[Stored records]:
════════════════
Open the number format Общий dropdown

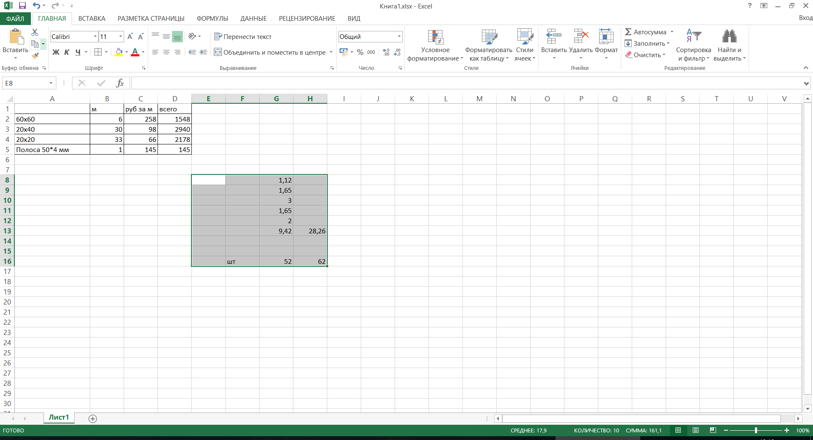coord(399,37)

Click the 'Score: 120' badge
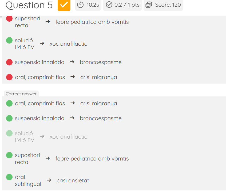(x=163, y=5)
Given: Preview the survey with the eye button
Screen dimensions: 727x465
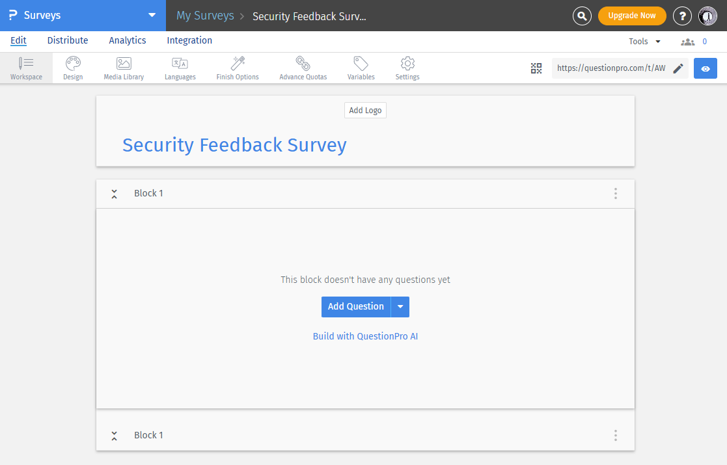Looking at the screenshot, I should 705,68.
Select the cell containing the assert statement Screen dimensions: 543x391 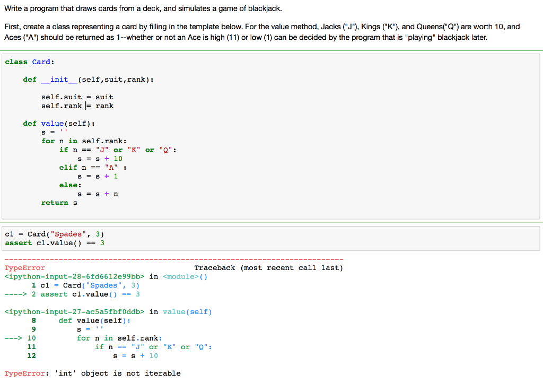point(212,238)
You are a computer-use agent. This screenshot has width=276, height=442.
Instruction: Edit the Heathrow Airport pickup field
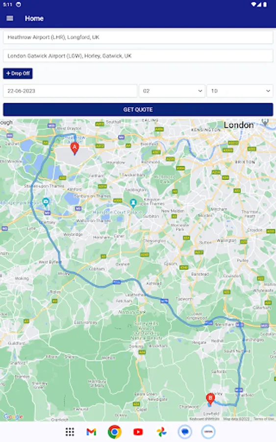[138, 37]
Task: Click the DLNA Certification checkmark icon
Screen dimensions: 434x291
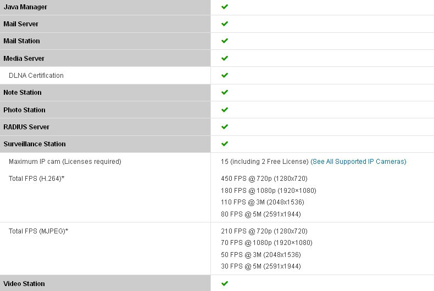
════════════════
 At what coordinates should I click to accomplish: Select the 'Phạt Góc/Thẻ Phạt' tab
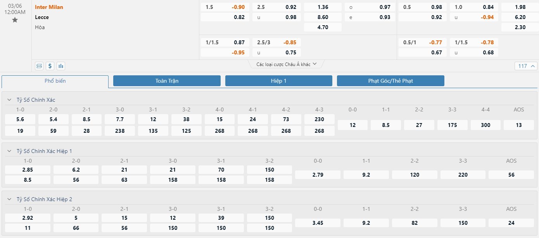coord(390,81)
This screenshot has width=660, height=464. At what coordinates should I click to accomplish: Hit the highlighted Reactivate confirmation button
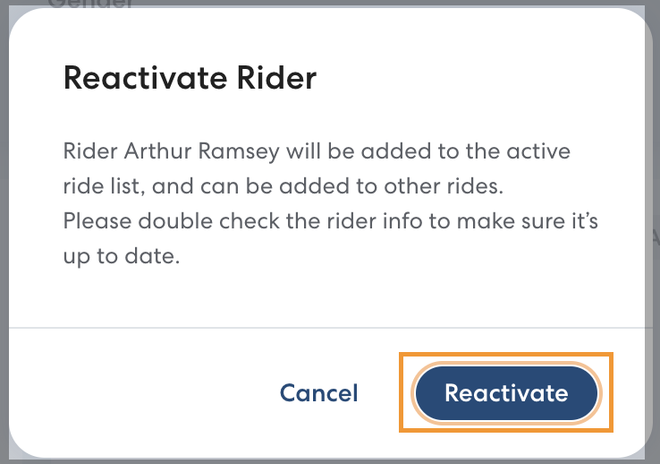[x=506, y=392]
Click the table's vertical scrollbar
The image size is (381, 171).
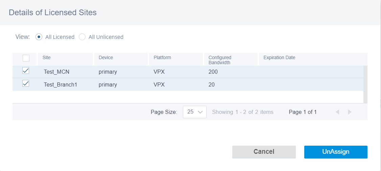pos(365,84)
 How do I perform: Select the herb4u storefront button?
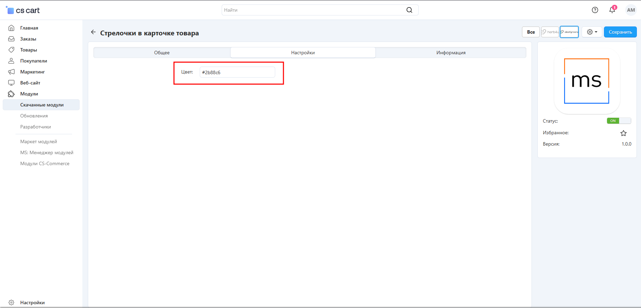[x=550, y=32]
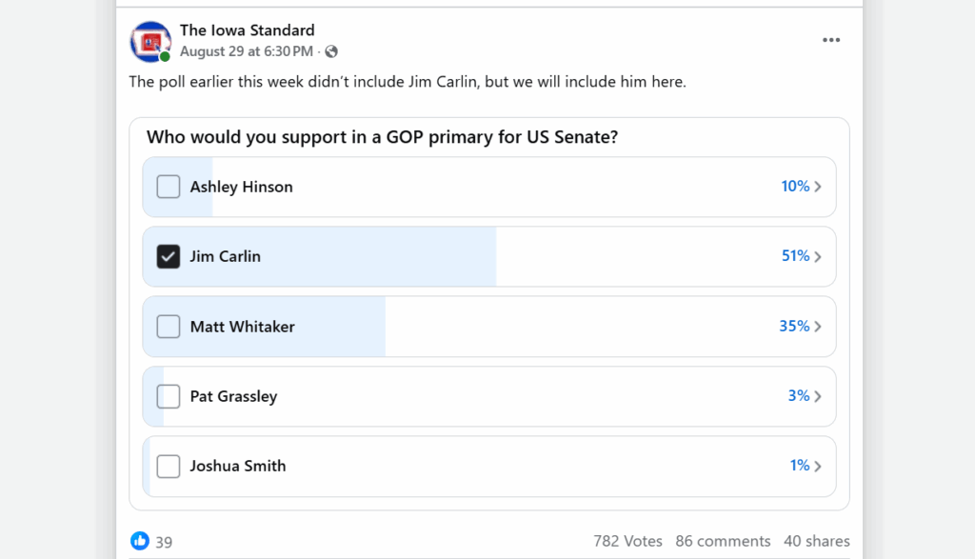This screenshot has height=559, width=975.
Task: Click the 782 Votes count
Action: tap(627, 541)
════════════════
[EXERCISE PROMPT]:
Among the entries above, take the line with "Instruction: Edit the", the line with "Screen dimensions: 434x291", and all the lines between them, and restate them word for word without pictures.

[RESPONSE]:
Instruction: Edit the Heathrow Airport pickup field
[138, 37]
Task: Click the DLNA Certification checkmark icon
Screen dimensions: 434x291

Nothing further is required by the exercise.